Azure Key Vault is a secure secret storage service from Microsoft. You can use it to safeguard application credentials and SSH keys. In this post, I’ll show you how to create a Key Vault, and also how to add, retrieve and modify credentials in it.
Creating a Key Vault
Create a resource group if you don’t have one
az group create --name myResourceGroup --location westus2
Create an Azure Key Vault
az keyvault create --name <yourKeyVaultName> --resource-group myResourceGroup --location westus2
Replace yourKeyVaultName with your own name. Azure assigns DNS names for Key Vaults, so yourKeyVaultName must be globally unique.
Insert a Secret
To insert or set a new secret, use az keyvault secret set:
az keyvault secret set --vault-name <yourKeyVaultName> --name "MySecret" --value "SecretValue"
Retrieve a Secret
To securely retrieve a secret:
az keyvault secret show --vault-name <yourKeyVaultName> --name "MySecret"
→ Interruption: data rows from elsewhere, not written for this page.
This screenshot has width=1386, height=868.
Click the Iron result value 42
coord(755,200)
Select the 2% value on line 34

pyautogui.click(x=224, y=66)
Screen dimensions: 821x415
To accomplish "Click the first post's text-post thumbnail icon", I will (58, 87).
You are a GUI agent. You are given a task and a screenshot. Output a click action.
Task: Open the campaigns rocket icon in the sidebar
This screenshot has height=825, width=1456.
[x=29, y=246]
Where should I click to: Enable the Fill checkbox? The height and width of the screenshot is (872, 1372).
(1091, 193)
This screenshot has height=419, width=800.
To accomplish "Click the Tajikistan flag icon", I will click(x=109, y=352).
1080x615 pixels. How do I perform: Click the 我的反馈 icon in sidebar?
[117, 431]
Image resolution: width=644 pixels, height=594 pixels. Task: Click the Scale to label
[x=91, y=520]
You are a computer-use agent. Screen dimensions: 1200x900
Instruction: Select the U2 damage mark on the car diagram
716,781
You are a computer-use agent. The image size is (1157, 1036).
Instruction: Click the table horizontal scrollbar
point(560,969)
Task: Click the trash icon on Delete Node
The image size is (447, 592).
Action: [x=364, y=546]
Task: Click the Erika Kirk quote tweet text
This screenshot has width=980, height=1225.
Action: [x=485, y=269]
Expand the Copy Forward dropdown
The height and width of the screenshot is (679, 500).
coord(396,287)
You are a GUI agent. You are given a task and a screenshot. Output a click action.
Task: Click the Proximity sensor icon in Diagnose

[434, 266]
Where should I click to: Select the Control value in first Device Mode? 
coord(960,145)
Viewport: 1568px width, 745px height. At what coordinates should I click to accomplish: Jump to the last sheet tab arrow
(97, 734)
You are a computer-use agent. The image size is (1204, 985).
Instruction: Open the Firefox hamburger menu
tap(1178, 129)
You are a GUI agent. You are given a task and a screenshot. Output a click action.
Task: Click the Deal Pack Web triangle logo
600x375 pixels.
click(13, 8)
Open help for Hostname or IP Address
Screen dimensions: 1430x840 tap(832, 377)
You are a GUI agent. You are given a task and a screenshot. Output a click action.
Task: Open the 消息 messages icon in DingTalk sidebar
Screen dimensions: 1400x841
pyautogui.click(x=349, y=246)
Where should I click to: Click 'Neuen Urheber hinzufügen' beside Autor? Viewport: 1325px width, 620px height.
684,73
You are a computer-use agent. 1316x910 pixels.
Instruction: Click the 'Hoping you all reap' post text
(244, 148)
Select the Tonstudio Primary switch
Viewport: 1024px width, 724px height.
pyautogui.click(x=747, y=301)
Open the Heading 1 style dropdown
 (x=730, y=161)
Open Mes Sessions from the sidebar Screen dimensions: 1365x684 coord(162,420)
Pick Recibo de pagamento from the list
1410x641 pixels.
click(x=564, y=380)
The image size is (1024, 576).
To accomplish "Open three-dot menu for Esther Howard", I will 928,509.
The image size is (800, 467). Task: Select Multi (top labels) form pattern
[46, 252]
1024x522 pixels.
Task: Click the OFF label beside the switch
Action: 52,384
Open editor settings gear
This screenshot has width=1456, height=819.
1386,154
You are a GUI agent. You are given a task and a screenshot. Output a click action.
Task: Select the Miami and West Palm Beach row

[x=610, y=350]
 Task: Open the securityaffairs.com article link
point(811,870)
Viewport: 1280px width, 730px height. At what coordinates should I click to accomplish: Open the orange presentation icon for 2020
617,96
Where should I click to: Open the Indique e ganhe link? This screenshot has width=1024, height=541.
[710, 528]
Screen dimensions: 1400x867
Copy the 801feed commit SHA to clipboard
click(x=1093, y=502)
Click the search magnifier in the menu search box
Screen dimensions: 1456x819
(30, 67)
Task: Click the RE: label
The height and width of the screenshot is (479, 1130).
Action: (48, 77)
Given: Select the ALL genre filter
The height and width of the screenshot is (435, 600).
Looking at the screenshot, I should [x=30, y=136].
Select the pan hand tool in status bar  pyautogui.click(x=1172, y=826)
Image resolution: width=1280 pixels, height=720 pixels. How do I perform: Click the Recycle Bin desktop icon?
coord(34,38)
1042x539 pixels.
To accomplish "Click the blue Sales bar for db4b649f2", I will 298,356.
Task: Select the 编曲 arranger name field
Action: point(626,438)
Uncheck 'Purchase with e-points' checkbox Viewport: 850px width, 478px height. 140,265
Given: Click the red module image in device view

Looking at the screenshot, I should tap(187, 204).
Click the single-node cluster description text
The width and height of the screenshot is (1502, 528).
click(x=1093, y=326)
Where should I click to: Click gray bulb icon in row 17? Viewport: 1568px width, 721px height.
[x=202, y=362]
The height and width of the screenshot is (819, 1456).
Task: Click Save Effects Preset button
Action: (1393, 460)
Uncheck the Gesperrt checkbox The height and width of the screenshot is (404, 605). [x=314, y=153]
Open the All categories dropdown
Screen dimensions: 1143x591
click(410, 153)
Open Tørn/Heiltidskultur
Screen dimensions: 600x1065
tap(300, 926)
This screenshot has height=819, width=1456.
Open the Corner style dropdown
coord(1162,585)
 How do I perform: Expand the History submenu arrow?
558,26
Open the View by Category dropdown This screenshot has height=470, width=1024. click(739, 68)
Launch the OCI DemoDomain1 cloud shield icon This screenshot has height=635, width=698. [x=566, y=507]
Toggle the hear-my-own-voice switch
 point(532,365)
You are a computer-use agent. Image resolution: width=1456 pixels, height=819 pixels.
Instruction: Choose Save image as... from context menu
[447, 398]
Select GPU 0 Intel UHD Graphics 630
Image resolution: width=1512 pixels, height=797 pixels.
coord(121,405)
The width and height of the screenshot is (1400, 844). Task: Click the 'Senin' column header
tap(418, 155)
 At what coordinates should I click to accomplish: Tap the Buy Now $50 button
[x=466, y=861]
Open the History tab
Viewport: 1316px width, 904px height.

To retrieve only the secret’s value and no other metadata:
az keyvault secret show --vault-name <yourKeyVaultName> --name "MySecret" --query value -o tsv
Update an Existing Secret
az keyvault secret set --vault-name <yourKeyVaultName> --name "MySecret" --value "NewSecretValue"
List All Secrets
To list all secrets in the Key Vault:
az keyvault secret list --vault-name <yourKeyVaultName>
Delete a Secret
To delete a secret:
az keyvault secret delete --vault-name <yourKeyVaultName> --name "MySecret"
This command performs a soft-delete that’ll keep the secret for 90 days before it is purged.